▸ Challenge:
Format the lines from the one containing "Tap the help" through the one containing "click(812, 325)" as a JSON list of strings, one string per line, skipping blank lines. Include only those lines of the items.

▸ Records shown:
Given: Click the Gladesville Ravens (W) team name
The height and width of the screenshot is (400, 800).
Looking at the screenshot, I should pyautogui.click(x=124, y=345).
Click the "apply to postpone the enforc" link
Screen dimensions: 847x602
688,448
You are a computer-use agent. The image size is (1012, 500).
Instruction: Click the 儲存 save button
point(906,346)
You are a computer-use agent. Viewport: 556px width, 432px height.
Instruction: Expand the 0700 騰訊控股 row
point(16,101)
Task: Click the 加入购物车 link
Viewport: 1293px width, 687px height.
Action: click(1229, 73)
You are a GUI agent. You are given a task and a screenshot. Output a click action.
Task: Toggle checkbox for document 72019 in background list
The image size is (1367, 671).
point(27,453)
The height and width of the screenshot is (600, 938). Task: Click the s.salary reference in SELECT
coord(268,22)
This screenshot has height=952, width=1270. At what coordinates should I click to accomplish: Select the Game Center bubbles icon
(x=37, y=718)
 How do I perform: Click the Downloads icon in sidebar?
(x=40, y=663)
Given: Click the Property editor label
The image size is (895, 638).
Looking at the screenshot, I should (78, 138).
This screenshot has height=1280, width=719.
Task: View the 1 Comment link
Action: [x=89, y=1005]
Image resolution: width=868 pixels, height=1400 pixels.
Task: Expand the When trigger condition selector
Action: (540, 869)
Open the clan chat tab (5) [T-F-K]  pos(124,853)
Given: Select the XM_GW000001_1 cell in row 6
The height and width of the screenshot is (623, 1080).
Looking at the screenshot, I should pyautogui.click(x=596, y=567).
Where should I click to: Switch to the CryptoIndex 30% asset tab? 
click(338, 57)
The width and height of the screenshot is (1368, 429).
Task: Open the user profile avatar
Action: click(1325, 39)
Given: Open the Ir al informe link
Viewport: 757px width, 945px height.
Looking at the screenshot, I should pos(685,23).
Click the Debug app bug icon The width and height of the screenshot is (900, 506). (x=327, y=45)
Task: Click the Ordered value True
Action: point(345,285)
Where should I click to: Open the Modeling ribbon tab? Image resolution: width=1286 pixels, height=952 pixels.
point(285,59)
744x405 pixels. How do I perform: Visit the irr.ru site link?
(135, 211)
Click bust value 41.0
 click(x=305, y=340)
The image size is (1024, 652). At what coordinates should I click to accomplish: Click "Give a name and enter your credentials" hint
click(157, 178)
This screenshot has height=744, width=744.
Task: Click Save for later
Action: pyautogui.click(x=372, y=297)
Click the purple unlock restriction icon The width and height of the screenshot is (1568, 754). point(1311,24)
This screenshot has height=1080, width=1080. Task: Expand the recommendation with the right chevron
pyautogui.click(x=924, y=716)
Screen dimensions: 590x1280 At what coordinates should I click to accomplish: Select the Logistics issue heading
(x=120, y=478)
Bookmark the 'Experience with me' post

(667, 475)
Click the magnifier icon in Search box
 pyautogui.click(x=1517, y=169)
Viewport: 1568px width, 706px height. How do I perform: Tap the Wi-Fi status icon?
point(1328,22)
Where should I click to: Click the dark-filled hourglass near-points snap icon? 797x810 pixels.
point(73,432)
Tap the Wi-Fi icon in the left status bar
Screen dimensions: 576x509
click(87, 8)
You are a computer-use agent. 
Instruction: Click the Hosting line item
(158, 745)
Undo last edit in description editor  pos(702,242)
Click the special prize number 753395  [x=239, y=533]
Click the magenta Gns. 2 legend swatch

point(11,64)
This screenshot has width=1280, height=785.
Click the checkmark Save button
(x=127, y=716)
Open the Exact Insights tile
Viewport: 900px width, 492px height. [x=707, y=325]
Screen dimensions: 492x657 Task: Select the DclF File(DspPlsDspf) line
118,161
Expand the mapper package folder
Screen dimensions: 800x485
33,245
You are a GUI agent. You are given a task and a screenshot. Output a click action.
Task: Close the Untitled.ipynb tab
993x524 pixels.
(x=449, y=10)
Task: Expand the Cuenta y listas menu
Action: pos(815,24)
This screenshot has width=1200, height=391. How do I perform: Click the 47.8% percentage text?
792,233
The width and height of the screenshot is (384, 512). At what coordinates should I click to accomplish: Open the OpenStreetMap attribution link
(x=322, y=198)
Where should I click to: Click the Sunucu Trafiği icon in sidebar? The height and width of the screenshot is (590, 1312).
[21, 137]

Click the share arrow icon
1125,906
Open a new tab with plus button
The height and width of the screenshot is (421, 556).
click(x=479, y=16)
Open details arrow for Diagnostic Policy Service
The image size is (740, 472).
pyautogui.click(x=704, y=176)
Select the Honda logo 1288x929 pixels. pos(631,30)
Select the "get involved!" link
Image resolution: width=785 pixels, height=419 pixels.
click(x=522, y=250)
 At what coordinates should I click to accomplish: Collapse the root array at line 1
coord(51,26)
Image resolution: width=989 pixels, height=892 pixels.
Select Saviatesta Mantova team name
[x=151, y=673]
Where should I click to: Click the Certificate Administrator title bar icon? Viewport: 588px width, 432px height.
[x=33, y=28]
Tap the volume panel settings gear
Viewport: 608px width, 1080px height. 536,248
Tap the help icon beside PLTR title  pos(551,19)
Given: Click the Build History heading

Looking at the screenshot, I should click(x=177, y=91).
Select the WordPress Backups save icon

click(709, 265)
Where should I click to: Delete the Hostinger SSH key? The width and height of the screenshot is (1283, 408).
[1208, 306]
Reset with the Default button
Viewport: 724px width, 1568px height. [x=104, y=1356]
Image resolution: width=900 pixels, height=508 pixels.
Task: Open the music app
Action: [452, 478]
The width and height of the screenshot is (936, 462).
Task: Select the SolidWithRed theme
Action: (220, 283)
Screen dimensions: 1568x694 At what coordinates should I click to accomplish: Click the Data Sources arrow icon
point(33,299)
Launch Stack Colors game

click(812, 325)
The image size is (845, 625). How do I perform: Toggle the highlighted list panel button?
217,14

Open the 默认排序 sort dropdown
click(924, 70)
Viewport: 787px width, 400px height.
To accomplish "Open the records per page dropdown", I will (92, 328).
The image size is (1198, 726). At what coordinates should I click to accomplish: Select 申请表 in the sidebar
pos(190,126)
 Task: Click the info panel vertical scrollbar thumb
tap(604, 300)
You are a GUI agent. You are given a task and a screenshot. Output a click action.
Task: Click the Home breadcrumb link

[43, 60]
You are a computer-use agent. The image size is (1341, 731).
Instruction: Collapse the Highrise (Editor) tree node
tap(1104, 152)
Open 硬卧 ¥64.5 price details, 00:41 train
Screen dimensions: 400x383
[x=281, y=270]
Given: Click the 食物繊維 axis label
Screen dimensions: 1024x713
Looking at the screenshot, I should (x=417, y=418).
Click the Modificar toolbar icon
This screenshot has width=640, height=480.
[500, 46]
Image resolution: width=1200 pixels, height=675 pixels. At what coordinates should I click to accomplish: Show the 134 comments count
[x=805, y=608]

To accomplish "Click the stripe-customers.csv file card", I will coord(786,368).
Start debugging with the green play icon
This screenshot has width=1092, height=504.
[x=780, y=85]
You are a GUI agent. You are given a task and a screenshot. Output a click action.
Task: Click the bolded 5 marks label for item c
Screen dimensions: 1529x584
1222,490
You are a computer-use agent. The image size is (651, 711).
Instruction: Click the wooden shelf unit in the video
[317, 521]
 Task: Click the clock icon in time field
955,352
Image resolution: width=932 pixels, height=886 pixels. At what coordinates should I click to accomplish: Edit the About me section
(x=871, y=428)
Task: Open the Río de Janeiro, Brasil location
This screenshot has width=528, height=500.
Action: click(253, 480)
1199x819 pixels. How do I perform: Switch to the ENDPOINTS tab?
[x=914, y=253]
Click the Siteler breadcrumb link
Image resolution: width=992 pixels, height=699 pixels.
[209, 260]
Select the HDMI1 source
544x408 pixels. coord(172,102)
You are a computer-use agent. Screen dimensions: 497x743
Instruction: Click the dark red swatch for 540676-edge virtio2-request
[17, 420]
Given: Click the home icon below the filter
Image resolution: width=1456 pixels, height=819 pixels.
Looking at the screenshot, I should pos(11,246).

▸ Task result:
[
  "Tap the help icon beside PLTR title  pos(551,19)",
  "Given: Click the Build History heading",
  "Looking at the screenshot, I should click(x=177, y=91).",
  "Select the WordPress Backups save icon",
  "click(709, 265)",
  "Where should I click to: Delete the Hostinger SSH key? The width and height of the screenshot is (1283, 408).",
  "[1208, 306]",
  "Reset with the Default button",
  "Viewport: 724px width, 1568px height. [x=104, y=1356]",
  "Image resolution: width=900 pixels, height=508 pixels.",
  "Task: Open the music app",
  "Action: [452, 478]",
  "The width and height of the screenshot is (936, 462).",
  "Task: Select the SolidWithRed theme",
  "Action: (220, 283)",
  "Screen dimensions: 1568x694 At what coordinates should I click to accomplish: Click the Data Sources arrow icon",
  "point(33,299)",
  "Launch Stack Colors game",
  "click(812, 325)"
]